Woosnam's singing in the rain - Sport - Evening Standard
       

Woosnam's singing in the rain

How would you have fancied a 7.40am tee-time in the first round of the Smurfit European Open at the K Club yesterday?

The weather was dire, the atmosphere non-existent, the course saturated. You would have thought this was the last thing that a 49-year-old with a chronic back condition, no money worries and more than 500 tournaments under his belt would need.

Yet Ian Woosnam could not have been happier. Never mind that the scene made for a vivid contrast to the last time he stood on the first tee in these parts, at last year's Ryder Cup, when the reception from the packed grandstands carried such emotion it brought a tear to his eye.

The captain on that occasion was just thankful to be part of the crew. This time he was grateful to be well enough to withstand the rigours of a testing day on the European Tour once more.

How good it was to see him with a smile back on his face, his stride still buoyant despite a double bogey on his finishing hole.

What a difference to the sad figure he cut when withdrawing just before the start of the Masters at Augusta in April, so worried by the debilitating effects of a mystery illness that he feared his time as a golfer was over.

"That was the low point because I couldn't see any light at the end of the tunnel," he said.

"But once it was traced back to a virus I caught in Thailand and was diagnosed as chronic fatigue then I could work towards the day I would be well again. At the Masters it was in my hips and I could only walk 150 yards.

"Now it has gone down my legs and it's in my shins. Given how short my legs are, it shouldn't be long before it's gone all together."

Woosnam was talking after a comeback round in which there were plenty of examples of the prodigious natural talent that always made him one of the best players in Europe to watch.

When he went to that final hole he was actually two under par, a staggering effort given all that he has been through, but a reminder that talent in his case was always aligned to sheer will.
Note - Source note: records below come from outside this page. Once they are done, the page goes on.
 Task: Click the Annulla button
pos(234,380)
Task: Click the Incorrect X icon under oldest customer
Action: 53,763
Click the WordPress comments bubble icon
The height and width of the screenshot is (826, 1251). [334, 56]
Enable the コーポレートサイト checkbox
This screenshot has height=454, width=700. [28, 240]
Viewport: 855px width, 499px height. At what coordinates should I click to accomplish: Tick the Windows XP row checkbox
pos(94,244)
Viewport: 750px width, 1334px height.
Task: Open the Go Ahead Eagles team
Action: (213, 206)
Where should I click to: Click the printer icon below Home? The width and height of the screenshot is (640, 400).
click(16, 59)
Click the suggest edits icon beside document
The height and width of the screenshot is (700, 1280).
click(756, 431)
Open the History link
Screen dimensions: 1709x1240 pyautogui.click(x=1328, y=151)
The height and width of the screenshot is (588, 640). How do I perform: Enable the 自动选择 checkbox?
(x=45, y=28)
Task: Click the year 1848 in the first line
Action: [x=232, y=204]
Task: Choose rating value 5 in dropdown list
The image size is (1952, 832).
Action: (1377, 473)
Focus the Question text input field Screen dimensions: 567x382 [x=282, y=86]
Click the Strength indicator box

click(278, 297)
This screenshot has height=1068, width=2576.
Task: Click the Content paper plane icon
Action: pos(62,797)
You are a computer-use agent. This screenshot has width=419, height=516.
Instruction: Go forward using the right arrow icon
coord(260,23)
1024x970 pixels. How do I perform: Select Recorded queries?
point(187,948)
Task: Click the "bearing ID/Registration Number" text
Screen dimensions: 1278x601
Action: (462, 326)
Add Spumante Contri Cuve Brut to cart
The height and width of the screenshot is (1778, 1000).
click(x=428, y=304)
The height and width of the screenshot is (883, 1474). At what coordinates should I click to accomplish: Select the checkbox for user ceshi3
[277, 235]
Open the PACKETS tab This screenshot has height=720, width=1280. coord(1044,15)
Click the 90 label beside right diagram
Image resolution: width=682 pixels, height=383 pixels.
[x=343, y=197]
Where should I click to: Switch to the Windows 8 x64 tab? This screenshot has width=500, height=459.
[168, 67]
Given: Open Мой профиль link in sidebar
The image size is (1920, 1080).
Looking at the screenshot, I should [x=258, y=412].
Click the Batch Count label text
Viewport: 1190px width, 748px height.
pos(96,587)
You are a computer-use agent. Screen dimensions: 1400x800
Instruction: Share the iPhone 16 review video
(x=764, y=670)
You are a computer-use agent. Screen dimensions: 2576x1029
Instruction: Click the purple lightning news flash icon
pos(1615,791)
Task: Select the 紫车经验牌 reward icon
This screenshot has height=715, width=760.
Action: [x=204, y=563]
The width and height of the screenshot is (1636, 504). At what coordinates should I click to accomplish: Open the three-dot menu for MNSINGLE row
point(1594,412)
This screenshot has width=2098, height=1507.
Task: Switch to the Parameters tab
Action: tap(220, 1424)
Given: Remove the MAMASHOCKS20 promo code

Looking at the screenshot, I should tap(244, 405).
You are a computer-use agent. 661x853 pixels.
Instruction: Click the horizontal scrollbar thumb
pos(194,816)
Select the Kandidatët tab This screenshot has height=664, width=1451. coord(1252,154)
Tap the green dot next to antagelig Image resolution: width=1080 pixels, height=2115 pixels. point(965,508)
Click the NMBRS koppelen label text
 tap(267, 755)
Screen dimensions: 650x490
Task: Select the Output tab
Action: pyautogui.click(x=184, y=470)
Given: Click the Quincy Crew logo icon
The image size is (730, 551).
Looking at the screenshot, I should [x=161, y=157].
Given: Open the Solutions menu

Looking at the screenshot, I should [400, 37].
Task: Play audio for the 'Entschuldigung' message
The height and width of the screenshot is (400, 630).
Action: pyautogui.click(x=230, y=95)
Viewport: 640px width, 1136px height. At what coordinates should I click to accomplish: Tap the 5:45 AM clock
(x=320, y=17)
"Now I'm off for a Guinness," he said, with a nod to the other thing for which he is noted. "In Ireland it would be rude not to."

Woosie signed for a level-par 70, six strokes behind the leader, Maarten Lafeber from Holland, with in-form Swede Niclas Fasth, leading European at the U.S. Open and a winner in Germany the following week, one of four players to shoot 65.

David Howell, another making a comeback, also acquitted himself well with a 69. As for his Ryder Cup teammates, Colin Montgomerie shot 69 and Padraig Harrington and Paul McGinley 71.

The regulation mark was reduced from its usual 72 when the par-five 18th was changed to a par three, owing to the soaked fairway.

The fact this was a day more suited to amphibians was summed up on the ninth when Ulsterman Graeme McDowell surveyed a putt, only for his concentration to be broken by a frog hopping across his line.

His playing partner, Frenchman Raphael Jacquelin, noted: "That makes two frogs on this green."